元書店員ですが、転生したら貴族令嬢になっていました!

36. 念願のデートをしています!

 無事王太子との謁見も終了し、それから数日はヴィクターは約束通り、王都の観光名所に連れて行ってくれた。王都には歴史的な建造物も多く、庶民が活発に行き交う市場は私の住んでいる街では見かけないような野菜や香辛料がたくさん売っていて見るだけで楽しかった。その中で、ターメリックとクミンっぽい香りがする香辛料を見つけたので大興奮して購入した。これでカレーが食べられるかもしれない。宝石やドレスではなく、香辛料を買って大喜びしている私を見て、ヴィクターは凛音らしいなと微笑んでいた。

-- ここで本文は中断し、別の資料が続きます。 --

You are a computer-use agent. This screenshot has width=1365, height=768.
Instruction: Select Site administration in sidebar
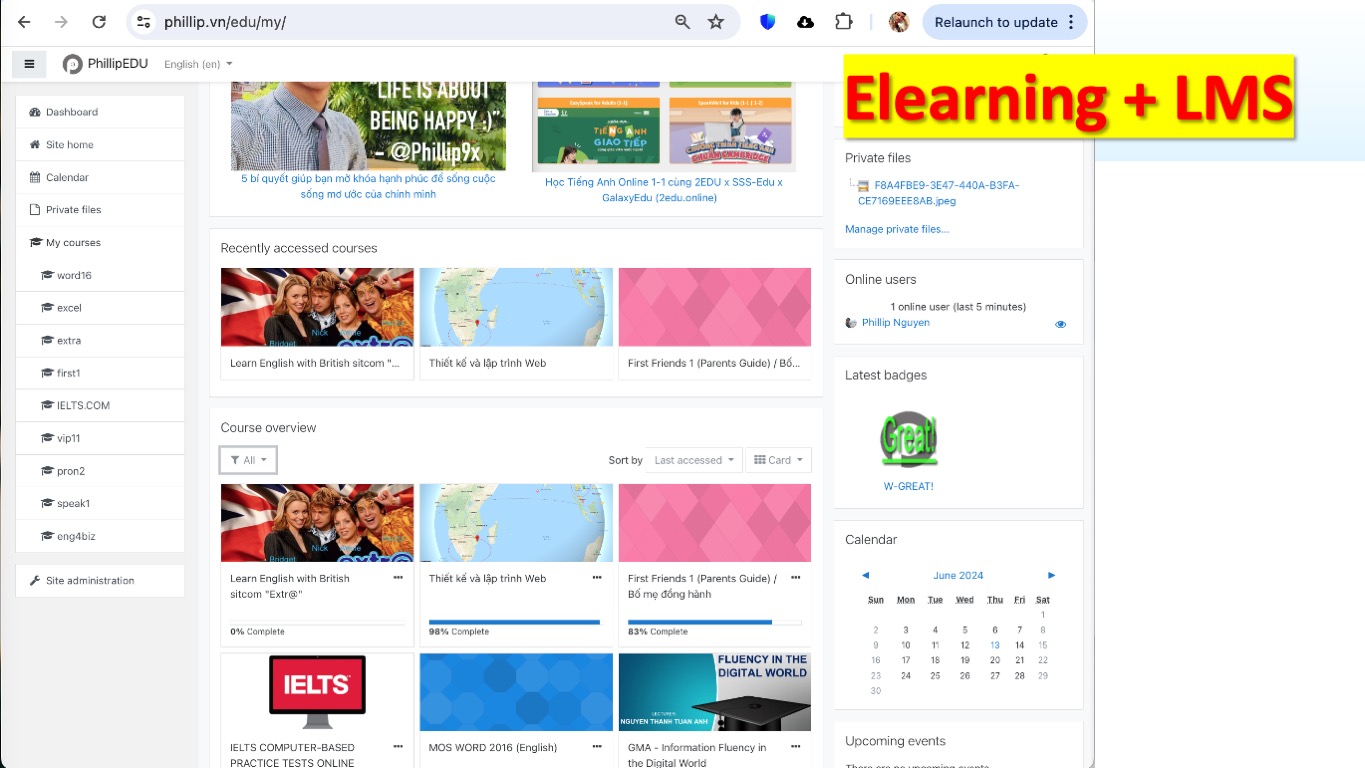pos(89,580)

 正直ドレスはアリアナのが履いて捨てるほどあるのでこれ以上いらないけど、ルームウェアになるようなゆったりトップスとパンツが売っていたので買ってもらった。今までティナさんに用意してもらったのは白一択だったのだが今回のは薄水色、薄グリーンのを2つセットで。こちらの世界では寒色系は男子が着るものらしいけど、構いません。

 今日のヴィクターは貴族らしい立派な装束ではなく、目立たないようにシンプルなシャツにパンツといったもの。それでも堂々たる体躯に整った顔立ちは街ゆく女性たちの視線を一心に集めている。王都にきて時間があればよくこうやって街を散策しているらしい。

「――凛音と出会ってからは王都に来るたびにお前をここに連れてきたい、ここに連れて行ったらお前はなんて言うだろう、とそんなことばかり考えていたから、今日は夢が叶って嬉しい」

 ヴィクターが若々しい笑みを浮かべてそう言った。

「ありがとう!私もすごく楽しい!」

 肺炎になってしまった後、私はあまりの体力のなさに自分でもこれはなんとかしないといけないと思い、ちょっとずつ体力づくりを始めた。貴族令嬢が表立って筋トレをするわけにはいかないので侯爵の別邸の中庭を早朝と夕方にウォーキングをしたり、誰もいない部屋でこっそり腕立て伏せや、覚えている限りのヨガのポーズをしたり。おかげで恢復して数週間、前より体力が若干ついてきたように思う。本屋で働いていたくらいの体力がつくのはまだ先だとは思うが、これからも鍛えすぎない程度に、鍛えたい。

 ヴィクターに連れられて、王都の真ん中を流れる運河のほとりにやってきた。
いくつものカヌーが浮かべられている。夕刻が近づき、赤い夕陽が運河の先に今沈まんとしている。